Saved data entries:
++++++++++++++++++++

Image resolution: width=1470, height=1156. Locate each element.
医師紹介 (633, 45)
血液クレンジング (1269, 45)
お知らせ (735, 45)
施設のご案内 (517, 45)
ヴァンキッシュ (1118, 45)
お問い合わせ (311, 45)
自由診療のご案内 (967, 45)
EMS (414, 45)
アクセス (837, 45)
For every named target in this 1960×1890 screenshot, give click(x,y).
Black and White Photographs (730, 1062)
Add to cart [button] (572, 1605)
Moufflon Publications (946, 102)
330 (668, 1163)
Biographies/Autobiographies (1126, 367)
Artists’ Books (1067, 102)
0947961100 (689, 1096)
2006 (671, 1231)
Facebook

++++++++++++++++++++

> _WHAT YOU SHOULD DO_
Could you print all of the data above once more, unaltered?

> _TASK OUTPUT_
Image resolution: width=1470, height=1156. Locate each element.
医師紹介 (633, 45)
血液クレンジング (1269, 45)
お知らせ (735, 45)
施設のご案内 (517, 45)
ヴァンキッシュ (1118, 45)
お問い合わせ (311, 45)
自由診療のご案内 (967, 45)
EMS (414, 45)
アクセス (837, 45)
For every named target in this 1960×1890 screenshot, give click(x,y).
Black and White Photographs (730, 1062)
Add to cart [button] (572, 1605)
Moufflon Publications (946, 102)
330 (668, 1163)
Biographies/Autobiographies (1126, 367)
Artists’ Books (1067, 102)
0947961100 (689, 1096)
2006 (671, 1231)
Facebook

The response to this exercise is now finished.